TOKYO | To get around the city, Yutaka Makino hops on his skateboard or rides commuter trains. Does he dream of the day when he has his own car? Not a chance.
Like many Japanese of his generation, the 28-year-old musician and part-time maintenance worker says owning a car is more trouble than it’s worth, especially in a congested city where monthly parking runs as much as 30,000 yen ($330), and gas costs $3.50 a gallon.
That kind of thinking — which automakers here have dubbed “kuruma banare,” or “demotorization” — is a U-turn from earlier generations of Japanese who viewed car ownership as a status symbol. The trend is worrying Japan‘s auto executives, who fear the nation’s love affair with the auto may be coming to an end.
“Young people’s interest is shifting from cars to communication tools like personal computers, mobile phones and services,” said Yoichiro Ichimaru, who oversees domestic sales at Toyota.
The Japan Automobile Manufacturers Association predicts that auto sales in Japan will fall to 4.86 million in 2009 — the first time below 5 million in more than three decades.
This year, sales are projected at 5.11 million, the worst since 1980.

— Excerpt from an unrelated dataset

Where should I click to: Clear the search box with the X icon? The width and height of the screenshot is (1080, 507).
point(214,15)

Vehicle sales peaked at 7.78 million vehicles in 1990 during the nation’s heyday “bubble” economy. After that burst, Japan was mired in a decade-long slowdown, which squelched consumer spending and sent car sales on a decline. A surge in gas prices, which has subsided in recent weeks, also eroded sales.

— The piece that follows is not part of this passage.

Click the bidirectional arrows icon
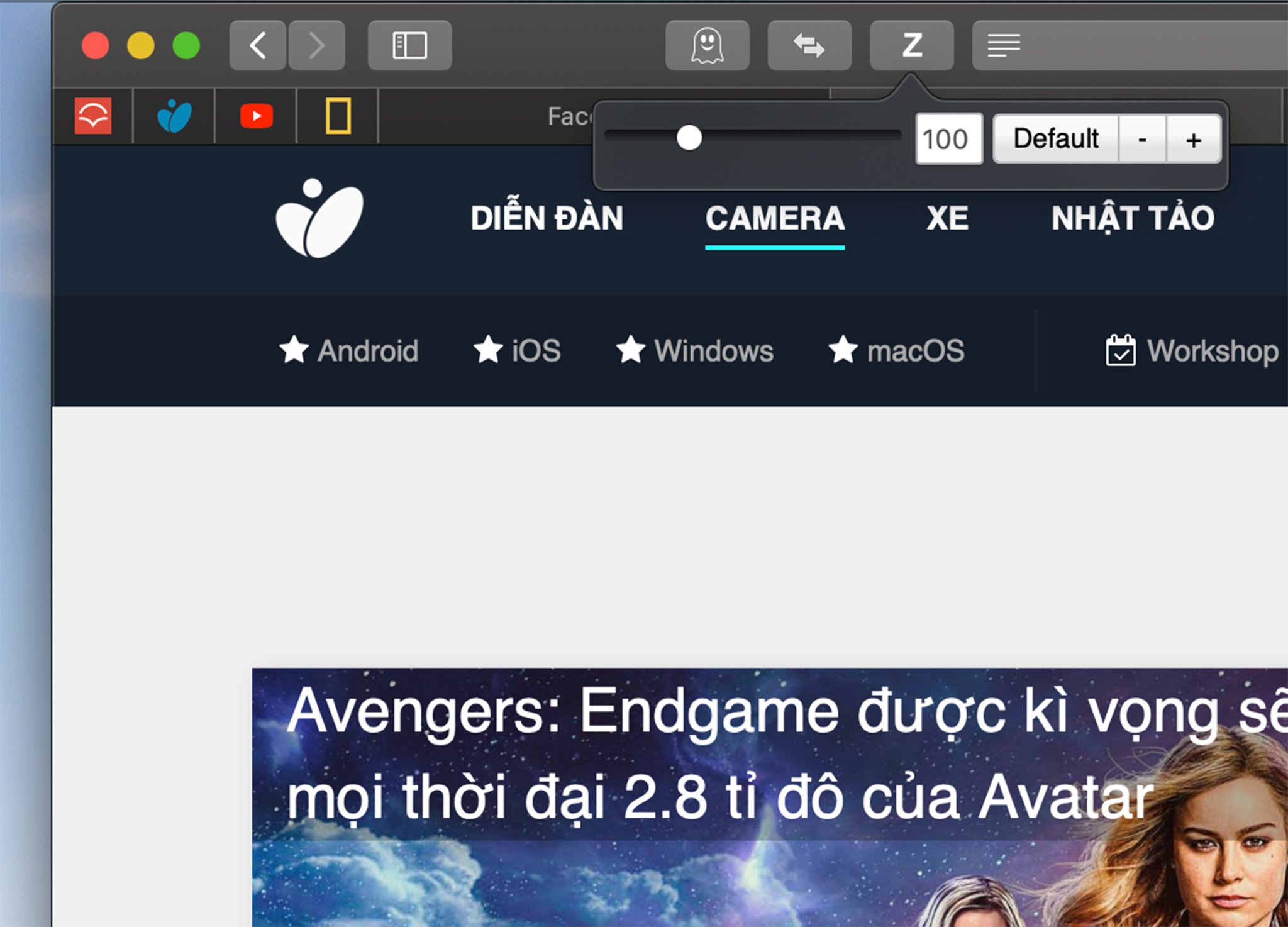This screenshot has height=927, width=1288. 809,46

“The changes in individuals’ values on cars came cumulatively over time,” said Nissan Chief Operating Officer Toshiyuki Shiga. “The change in young people’s attitude toward cars didn’t happen overnight. So we have to keep convincing them cars are great.”
In an effort to do just that, Nissan Motor Co. has dealerships featuring colorful accessories for cars meant to appeal to Japanese women’s penchant for “cute” things and has signed major league baseball star Ichiro Suzuki for splashy TV ads for a new sporty model, among other efforts.
Toyota, the nation’s biggest carmaker, has hosted test-drive events, taken part in fashion shows and even developed its own suburban shopping mall that houses a dealership to reach out to buyers.
About half the autos produced in Japan are sold in Japan, while the other half are exported. But the U.S. market - where more-profitable models such as light trucks tend to be popular - is more lucrative.
Still, this nation’s disenchantment with cars is cause for concern. Americans, after all, are expected to start buying cars again, eventually, partly because of the inadequacy of mass transit there.
It’s a different story in Japan’s cities, where streets are clogged, but trains are efficient. The domestic market also is shrinking because of a drop in population.
Mr. Makino, the young man who plays what he calls “organic folk music,” is typical of the new breed, scoffing at the sportscar-idolizing culture of the older generation.
He and his friends see cars as nothing more than a tool, much like a vacuum cleaner, not a reflection of their identity, tastes or income level. Mr. Makino’s father owns a car, but he has never owned one. And he doesn’t know a Honda Fit from a Toyota Vitz.
“I don’t believe that having more things enriches you,” Mr. Makino said in a recent interview at his apartment, sitting among shelves of wooden crates. “If you stay happy in your soul, then you can be happy without money.”